--- EXTRACT TO READ ---
□ □ □ □ □
That university has come into the spotlight in recent days as one of the few known way points for Tashfeen Malik, the Pakistani-born woman who along with her husband, Syed Rizwan Farook, took up assault rifles and, police say, killed 14 people last week in San Bernardino, California.
Pharmacy student
During Malik’s time as a pharmacy student at the Multan university, starting in 2007, as Taliban attacks shook Pakistan, the area around Multan and her nearby hometown gained notoriety as centres of radical sectarian activity. Teachers describe Malik as a polite and driven student who was visibly devout, always wearing the niqab and avoiding contact with male students.
But that hardly made her unique in southern Pakistan, particularly after she had spent most of her life in Saudi Arabia, and the timing and circumstances of her shift into militancy remain a mystery to investigators.
Still, in the turbulence of that moment, and in the broader generational tensions stemming from Pakistani families who, like Malik’s, go to Saudi Arabia for opportunity and return practising a more conservative brand of Islam, there are clues to the cultural and religious way stations of her apparent transformation.
Culturally, Malik (29) straddled several worlds, having been born in Pakistan, raised in Saudi Arabia and married in the United States. Her family, which comes from the remote Layyah District of Punjab province, moved to Jidda, Saudi Arabia, in 1989, according to interviews with some of her relatives and former neighbours in the area.
From 2007 to at least 2012, Malik studied in Multan, the main city in southern Punjab, famed for its sparkling religious shrines that mark it as a historical centre of Sufism, a mystical form of Islam.
Deeply rooted
Although Malik obtained her place under a quota system that reserves places for the children of expatriate Pakistanis, she quickly impressed professors with her diligence and ability. Some thought she might eventually become a lecturer.
“We felt she could be an asset to the university if she joined the faculty after completing her studies,” Khalid Hussain Janbaz, a former lecturer, said in a phone interview.
No male lecturer knew what she looked like, however, because of the niqab. And though conservative Muslims were not unusual there, Malik developed a reputation as someone who purposefully avoided making friends with men and who was deeply rooted in her Saudi upbringing.
“I would call Tashfeen a Saudi girl,” Syed Nisar Hussain Shah, a university staff member, said. “She had just come to Pakistan for her degree.”
In recent interviews in the U.S., some of Farook’s male relatives spoke of Malik’s conservative ways with suspicion, saying they had never seen her face and noting that she chose not to drive.
Mr. Shah, of the university faculty, said he was shocked by the news that Malik was suspected of committing a mass killing. He said he did not think she had become radicalised at the university, because it does not have a reputation for extremism.
□ □ □ □ □
--- STORED DATA ---

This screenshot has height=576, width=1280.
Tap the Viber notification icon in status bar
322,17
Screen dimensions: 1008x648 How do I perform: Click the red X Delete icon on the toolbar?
□ □ □ □ □
--- WORK INSTRUCTION ---
Answer these questions on the article about Tashfeen Malik.
1. What subject did Malik study at the Multan university?
2. In what year did her family move to Jidda?
3. Why did no male lecturer know what she looked like?
The material is not needed for this exercise.

--- RESPONSE ---
1. Pharmacy.
2. 1989.
3. Because she wore the niqab.